#### WORK INSTRUCTION
The line that holds "The width and height of the screenshot is (653, 373)." marks the start. Return it and each following line through the end of the data, unchanged.

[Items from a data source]
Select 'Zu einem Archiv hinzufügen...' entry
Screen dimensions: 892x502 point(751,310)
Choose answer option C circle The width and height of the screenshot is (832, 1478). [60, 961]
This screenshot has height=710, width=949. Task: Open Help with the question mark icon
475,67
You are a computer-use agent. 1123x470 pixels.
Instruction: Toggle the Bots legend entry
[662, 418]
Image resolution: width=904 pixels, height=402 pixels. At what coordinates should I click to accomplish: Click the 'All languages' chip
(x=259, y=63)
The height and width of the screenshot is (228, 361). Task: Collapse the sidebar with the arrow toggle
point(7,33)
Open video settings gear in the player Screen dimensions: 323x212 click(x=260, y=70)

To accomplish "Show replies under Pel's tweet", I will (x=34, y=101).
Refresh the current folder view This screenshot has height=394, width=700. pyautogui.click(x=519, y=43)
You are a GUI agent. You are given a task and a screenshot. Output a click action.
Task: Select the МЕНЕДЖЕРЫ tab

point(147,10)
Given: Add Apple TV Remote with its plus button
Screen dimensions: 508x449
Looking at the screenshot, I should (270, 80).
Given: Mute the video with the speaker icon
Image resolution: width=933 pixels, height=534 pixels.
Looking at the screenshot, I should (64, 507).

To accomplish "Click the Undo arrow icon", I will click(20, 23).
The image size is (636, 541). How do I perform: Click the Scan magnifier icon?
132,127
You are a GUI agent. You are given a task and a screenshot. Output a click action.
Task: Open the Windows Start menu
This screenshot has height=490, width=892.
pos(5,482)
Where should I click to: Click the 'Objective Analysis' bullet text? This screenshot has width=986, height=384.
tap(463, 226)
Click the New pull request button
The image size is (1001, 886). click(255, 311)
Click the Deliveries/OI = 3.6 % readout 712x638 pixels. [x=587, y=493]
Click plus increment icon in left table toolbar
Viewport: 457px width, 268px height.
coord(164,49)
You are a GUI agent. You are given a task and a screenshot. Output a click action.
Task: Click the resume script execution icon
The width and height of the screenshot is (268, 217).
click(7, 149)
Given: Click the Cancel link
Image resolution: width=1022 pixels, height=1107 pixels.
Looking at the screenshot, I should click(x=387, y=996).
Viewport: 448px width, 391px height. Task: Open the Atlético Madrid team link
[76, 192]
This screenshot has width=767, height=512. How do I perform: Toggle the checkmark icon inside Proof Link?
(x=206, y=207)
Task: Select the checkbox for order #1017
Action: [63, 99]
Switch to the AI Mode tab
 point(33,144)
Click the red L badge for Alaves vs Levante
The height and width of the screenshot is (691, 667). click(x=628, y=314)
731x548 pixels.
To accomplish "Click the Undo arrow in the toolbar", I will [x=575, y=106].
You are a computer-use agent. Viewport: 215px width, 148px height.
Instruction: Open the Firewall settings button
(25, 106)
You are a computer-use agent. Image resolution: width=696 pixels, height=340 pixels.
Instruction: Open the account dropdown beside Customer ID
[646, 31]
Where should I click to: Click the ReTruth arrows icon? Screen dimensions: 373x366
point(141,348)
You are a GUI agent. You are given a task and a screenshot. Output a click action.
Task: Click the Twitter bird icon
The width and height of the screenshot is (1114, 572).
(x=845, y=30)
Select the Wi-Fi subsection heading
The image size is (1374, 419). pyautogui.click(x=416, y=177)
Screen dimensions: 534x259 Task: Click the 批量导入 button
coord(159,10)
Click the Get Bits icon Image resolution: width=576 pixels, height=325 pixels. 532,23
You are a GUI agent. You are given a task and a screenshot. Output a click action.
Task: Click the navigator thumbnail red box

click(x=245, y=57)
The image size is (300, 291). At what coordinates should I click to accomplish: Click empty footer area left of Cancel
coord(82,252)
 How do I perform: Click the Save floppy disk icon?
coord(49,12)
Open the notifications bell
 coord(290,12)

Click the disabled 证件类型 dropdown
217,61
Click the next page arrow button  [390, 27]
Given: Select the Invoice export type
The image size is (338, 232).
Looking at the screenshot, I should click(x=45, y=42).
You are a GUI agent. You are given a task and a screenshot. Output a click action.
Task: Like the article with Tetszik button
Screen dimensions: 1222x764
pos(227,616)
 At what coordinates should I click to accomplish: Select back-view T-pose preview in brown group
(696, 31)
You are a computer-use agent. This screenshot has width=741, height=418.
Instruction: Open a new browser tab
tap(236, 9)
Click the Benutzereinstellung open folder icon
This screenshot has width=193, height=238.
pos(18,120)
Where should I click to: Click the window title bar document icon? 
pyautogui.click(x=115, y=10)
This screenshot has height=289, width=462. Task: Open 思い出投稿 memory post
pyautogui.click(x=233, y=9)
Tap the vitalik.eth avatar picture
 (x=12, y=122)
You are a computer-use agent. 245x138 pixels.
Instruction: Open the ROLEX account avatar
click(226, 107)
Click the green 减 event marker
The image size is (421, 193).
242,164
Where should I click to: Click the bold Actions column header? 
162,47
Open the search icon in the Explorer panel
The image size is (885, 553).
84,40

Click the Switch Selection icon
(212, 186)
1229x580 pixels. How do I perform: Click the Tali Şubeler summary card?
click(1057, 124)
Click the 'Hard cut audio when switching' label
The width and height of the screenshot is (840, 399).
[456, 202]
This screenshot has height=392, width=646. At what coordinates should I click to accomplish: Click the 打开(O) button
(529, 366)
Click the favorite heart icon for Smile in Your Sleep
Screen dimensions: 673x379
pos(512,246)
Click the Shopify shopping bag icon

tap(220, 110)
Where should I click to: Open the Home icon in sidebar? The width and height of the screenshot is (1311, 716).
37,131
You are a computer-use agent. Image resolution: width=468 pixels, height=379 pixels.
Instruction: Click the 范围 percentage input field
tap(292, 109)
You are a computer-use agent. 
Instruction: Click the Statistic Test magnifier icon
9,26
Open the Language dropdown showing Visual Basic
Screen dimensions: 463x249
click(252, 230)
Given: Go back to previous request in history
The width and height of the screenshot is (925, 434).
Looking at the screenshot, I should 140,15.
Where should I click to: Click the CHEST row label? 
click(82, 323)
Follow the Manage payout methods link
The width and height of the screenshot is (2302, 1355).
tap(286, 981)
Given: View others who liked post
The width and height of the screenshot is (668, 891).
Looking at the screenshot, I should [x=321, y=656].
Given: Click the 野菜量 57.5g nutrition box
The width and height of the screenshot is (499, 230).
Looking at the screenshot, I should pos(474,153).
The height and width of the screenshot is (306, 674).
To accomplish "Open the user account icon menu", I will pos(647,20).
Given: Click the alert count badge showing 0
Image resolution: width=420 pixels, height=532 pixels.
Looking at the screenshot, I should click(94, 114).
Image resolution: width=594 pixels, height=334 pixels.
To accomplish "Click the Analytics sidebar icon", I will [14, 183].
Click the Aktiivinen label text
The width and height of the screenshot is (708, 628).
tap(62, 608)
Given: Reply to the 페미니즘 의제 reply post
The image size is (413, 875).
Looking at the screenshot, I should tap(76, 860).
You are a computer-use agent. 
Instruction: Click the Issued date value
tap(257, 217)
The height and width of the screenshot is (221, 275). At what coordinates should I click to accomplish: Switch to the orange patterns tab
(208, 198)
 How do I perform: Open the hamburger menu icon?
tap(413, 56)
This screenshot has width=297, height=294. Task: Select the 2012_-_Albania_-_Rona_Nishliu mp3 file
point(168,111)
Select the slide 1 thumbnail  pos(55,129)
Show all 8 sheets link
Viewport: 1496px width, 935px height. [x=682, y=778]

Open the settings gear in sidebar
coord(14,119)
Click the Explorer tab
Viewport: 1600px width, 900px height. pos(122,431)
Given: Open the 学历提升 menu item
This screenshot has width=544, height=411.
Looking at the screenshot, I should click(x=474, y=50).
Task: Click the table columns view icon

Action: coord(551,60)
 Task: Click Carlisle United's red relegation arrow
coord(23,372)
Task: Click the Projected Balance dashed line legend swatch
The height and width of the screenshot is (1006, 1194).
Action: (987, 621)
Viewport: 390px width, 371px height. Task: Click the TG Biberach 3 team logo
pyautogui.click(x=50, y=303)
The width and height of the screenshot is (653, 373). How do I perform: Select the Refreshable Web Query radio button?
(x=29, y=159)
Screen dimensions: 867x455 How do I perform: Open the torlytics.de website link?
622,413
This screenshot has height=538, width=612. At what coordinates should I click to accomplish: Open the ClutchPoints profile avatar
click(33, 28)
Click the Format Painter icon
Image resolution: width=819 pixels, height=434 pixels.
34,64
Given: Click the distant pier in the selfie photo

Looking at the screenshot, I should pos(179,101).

#### SOLUTION
The width and height of the screenshot is (653, 373). How do I perform: Select the Refreshable Web Query radio button?
(x=29, y=159)
Screen dimensions: 867x455 How do I perform: Open the torlytics.de website link?
622,413
This screenshot has height=538, width=612. At what coordinates should I click to accomplish: Open the ClutchPoints profile avatar
click(33, 28)
Click the Format Painter icon
Image resolution: width=819 pixels, height=434 pixels.
34,64
Given: Click the distant pier in the selfie photo

Looking at the screenshot, I should pos(179,101).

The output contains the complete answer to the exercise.